<<<<

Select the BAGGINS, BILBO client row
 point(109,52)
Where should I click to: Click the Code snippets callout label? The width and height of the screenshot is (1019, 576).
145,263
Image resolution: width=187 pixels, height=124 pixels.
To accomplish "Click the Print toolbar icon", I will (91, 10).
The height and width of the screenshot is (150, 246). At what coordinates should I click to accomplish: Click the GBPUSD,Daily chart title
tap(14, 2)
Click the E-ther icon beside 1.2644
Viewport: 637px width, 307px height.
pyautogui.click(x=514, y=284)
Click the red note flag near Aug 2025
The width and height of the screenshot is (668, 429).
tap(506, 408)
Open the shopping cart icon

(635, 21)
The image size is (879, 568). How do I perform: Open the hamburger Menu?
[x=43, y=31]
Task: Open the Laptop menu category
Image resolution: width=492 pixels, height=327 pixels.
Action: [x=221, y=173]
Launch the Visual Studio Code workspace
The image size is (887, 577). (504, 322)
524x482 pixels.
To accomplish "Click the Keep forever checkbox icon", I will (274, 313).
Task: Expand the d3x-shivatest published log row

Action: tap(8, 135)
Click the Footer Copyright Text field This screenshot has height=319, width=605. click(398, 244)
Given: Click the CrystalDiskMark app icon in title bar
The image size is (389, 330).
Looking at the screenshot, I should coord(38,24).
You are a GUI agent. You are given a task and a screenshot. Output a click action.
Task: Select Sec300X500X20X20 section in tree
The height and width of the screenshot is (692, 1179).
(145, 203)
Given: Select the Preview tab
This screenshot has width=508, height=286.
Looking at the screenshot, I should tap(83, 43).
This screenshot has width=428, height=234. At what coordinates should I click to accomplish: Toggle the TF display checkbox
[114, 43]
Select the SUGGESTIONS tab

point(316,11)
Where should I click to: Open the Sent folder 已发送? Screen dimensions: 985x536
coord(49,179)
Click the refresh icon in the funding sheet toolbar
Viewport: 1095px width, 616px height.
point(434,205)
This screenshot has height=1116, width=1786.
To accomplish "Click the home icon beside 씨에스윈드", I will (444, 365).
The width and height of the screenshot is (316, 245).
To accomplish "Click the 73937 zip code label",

>>>>

▶ _Solicitud_
Por favor, cambia "zip code" por "postal code" en las líneas del material que van desde la que contiene "Click the refresh" hasta el final del material, ambas incluidas. Devuelve solo esas líneas, sin ninguna otra modificación.

▶ _Resultado final_
Click the refresh icon in the funding sheet toolbar
Viewport: 1095px width, 616px height.
point(434,205)
This screenshot has height=1116, width=1786.
To accomplish "Click the home icon beside 씨에스윈드", I will (444, 365).
The width and height of the screenshot is (316, 245).
To accomplish "Click the 73937 postal code label",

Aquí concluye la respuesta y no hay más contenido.